━━━━━ DATASET EXCERPTS
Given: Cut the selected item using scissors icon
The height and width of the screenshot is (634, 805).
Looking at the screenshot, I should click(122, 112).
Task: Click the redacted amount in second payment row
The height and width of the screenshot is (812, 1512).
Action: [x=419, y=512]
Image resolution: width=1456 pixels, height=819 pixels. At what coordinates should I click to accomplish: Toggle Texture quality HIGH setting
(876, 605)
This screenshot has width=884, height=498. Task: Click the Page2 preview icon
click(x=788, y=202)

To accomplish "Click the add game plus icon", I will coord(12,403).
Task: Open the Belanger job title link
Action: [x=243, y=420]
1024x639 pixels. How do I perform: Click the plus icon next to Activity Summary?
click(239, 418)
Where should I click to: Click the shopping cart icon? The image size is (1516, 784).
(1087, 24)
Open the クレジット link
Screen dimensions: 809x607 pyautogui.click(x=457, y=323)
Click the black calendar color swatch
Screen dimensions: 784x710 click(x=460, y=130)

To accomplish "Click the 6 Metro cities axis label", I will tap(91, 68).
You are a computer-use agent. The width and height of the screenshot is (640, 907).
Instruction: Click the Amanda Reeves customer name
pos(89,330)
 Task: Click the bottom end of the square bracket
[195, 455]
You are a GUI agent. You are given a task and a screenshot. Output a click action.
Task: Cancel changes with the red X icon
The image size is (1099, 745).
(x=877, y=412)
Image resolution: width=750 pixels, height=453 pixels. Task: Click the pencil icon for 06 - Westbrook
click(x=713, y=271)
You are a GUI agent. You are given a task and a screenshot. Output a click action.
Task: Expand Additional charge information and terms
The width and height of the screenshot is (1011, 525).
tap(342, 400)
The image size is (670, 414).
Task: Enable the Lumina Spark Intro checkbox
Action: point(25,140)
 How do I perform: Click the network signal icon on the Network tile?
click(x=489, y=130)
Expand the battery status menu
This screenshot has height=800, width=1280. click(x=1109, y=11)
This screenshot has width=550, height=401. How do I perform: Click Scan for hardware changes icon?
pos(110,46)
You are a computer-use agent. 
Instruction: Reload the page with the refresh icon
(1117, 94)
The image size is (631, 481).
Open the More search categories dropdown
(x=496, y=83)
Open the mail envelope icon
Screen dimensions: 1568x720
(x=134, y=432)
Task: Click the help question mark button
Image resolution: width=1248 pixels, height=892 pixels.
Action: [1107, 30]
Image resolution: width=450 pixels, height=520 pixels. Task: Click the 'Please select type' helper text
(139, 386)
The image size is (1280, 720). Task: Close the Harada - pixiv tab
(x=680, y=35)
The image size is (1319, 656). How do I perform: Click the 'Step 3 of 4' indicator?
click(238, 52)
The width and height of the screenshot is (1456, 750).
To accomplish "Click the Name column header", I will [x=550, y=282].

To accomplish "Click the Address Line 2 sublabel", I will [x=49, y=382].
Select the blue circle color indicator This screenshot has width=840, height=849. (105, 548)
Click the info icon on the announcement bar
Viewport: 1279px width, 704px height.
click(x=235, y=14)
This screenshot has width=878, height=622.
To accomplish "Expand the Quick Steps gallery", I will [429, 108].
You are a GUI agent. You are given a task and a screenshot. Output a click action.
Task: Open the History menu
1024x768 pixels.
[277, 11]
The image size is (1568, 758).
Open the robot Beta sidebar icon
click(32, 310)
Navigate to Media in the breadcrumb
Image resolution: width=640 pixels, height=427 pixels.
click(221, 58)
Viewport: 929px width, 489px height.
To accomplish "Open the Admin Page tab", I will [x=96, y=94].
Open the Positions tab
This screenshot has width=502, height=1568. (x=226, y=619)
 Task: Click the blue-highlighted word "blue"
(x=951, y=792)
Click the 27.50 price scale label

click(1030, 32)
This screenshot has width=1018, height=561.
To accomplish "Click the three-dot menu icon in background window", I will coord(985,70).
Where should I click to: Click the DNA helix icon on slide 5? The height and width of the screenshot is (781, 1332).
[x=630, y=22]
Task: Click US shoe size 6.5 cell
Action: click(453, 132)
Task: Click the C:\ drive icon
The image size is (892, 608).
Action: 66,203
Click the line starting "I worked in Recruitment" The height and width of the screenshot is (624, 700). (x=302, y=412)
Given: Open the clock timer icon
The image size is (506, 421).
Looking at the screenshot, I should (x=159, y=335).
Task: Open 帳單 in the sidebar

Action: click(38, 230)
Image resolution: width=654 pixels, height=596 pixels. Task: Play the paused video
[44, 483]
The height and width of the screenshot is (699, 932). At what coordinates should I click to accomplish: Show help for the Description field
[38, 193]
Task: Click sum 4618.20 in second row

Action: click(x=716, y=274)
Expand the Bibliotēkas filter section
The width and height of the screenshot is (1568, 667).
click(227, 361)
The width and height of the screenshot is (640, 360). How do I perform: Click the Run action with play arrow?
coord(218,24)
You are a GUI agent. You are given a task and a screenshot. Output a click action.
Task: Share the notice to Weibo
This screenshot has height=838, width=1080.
━━━━━━━━━━
_WHAT THIS TASK INVOLVES_: Set down the records once more, character for character.

_EXERCISE RESPONSE_:
Given: Cut the selected item using scissors icon
The height and width of the screenshot is (634, 805).
Looking at the screenshot, I should click(122, 112).
Task: Click the redacted amount in second payment row
The height and width of the screenshot is (812, 1512).
Action: [x=419, y=512]
Image resolution: width=1456 pixels, height=819 pixels. At what coordinates should I click to accomplish: Toggle Texture quality HIGH setting
(876, 605)
This screenshot has width=884, height=498. Task: Click the Page2 preview icon
click(x=788, y=202)

To accomplish "Click the add game plus icon", I will coord(12,403).
Task: Open the Belanger job title link
Action: [x=243, y=420]
1024x639 pixels. How do I perform: Click the plus icon next to Activity Summary?
click(239, 418)
Where should I click to: Click the shopping cart icon? The image size is (1516, 784).
(1087, 24)
Open the クレジット link
Screen dimensions: 809x607 pyautogui.click(x=457, y=323)
Click the black calendar color swatch
Screen dimensions: 784x710 click(x=460, y=130)

To accomplish "Click the 6 Metro cities axis label", I will tap(91, 68).
You are a computer-use agent. The width and height of the screenshot is (640, 907).
Instruction: Click the Amanda Reeves customer name
pos(89,330)
 Task: Click the bottom end of the square bracket
[195, 455]
You are a GUI agent. You are given a task and a screenshot. Output a click action.
Task: Cancel changes with the red X icon
The image size is (1099, 745).
(x=877, y=412)
Image resolution: width=750 pixels, height=453 pixels. Task: Click the pencil icon for 06 - Westbrook
click(x=713, y=271)
You are a GUI agent. You are given a task and a screenshot. Output a click action.
Task: Expand Additional charge information and terms
The width and height of the screenshot is (1011, 525).
tap(342, 400)
The image size is (670, 414).
Task: Enable the Lumina Spark Intro checkbox
Action: point(25,140)
 How do I perform: Click the network signal icon on the Network tile?
click(x=489, y=130)
Expand the battery status menu
This screenshot has height=800, width=1280. click(x=1109, y=11)
This screenshot has width=550, height=401. How do I perform: Click Scan for hardware changes icon?
pos(110,46)
You are a computer-use agent. 
Instruction: Reload the page with the refresh icon
(1117, 94)
The image size is (631, 481).
Open the More search categories dropdown
(x=496, y=83)
Open the mail envelope icon
Screen dimensions: 1568x720
(x=134, y=432)
Task: Click the help question mark button
Image resolution: width=1248 pixels, height=892 pixels.
Action: [1107, 30]
Image resolution: width=450 pixels, height=520 pixels. Task: Click the 'Please select type' helper text
(139, 386)
The image size is (1280, 720). Task: Close the Harada - pixiv tab
(x=680, y=35)
The image size is (1319, 656). How do I perform: Click the 'Step 3 of 4' indicator?
click(238, 52)
The width and height of the screenshot is (1456, 750).
To accomplish "Click the Name column header", I will [x=550, y=282].

To accomplish "Click the Address Line 2 sublabel", I will [x=49, y=382].
Select the blue circle color indicator This screenshot has width=840, height=849. (105, 548)
Click the info icon on the announcement bar
Viewport: 1279px width, 704px height.
click(x=235, y=14)
This screenshot has width=878, height=622.
To accomplish "Expand the Quick Steps gallery", I will [429, 108].
You are a GUI agent. You are given a task and a screenshot. Output a click action.
Task: Open the History menu
1024x768 pixels.
[277, 11]
The image size is (1568, 758).
Open the robot Beta sidebar icon
click(32, 310)
Navigate to Media in the breadcrumb
Image resolution: width=640 pixels, height=427 pixels.
click(221, 58)
Viewport: 929px width, 489px height.
To accomplish "Open the Admin Page tab", I will [x=96, y=94].
Open the Positions tab
This screenshot has width=502, height=1568. (x=226, y=619)
 Task: Click the blue-highlighted word "blue"
(x=951, y=792)
Click the 27.50 price scale label

click(1030, 32)
This screenshot has width=1018, height=561.
To accomplish "Click the three-dot menu icon in background window", I will coord(985,70).
Where should I click to: Click the DNA helix icon on slide 5? The height and width of the screenshot is (781, 1332).
[x=630, y=22]
Task: Click US shoe size 6.5 cell
Action: click(453, 132)
Task: Click the C:\ drive icon
The image size is (892, 608).
Action: 66,203
Click the line starting "I worked in Recruitment" The height and width of the screenshot is (624, 700). (x=302, y=412)
Given: Open the clock timer icon
The image size is (506, 421).
Looking at the screenshot, I should (x=159, y=335).
Task: Open 帳單 in the sidebar

Action: click(38, 230)
Image resolution: width=654 pixels, height=596 pixels. Task: Play the paused video
[44, 483]
The height and width of the screenshot is (699, 932). At what coordinates should I click to accomplish: Show help for the Description field
[38, 193]
Task: Click sum 4618.20 in second row

Action: click(x=716, y=274)
Expand the Bibliotēkas filter section
The width and height of the screenshot is (1568, 667).
click(227, 361)
The width and height of the screenshot is (640, 360). How do I perform: Click the Run action with play arrow?
coord(218,24)
You are a GUI agent. You are given a task and a screenshot. Output a click action.
Task: Share the notice to Weibo
This screenshot has height=838, width=1080.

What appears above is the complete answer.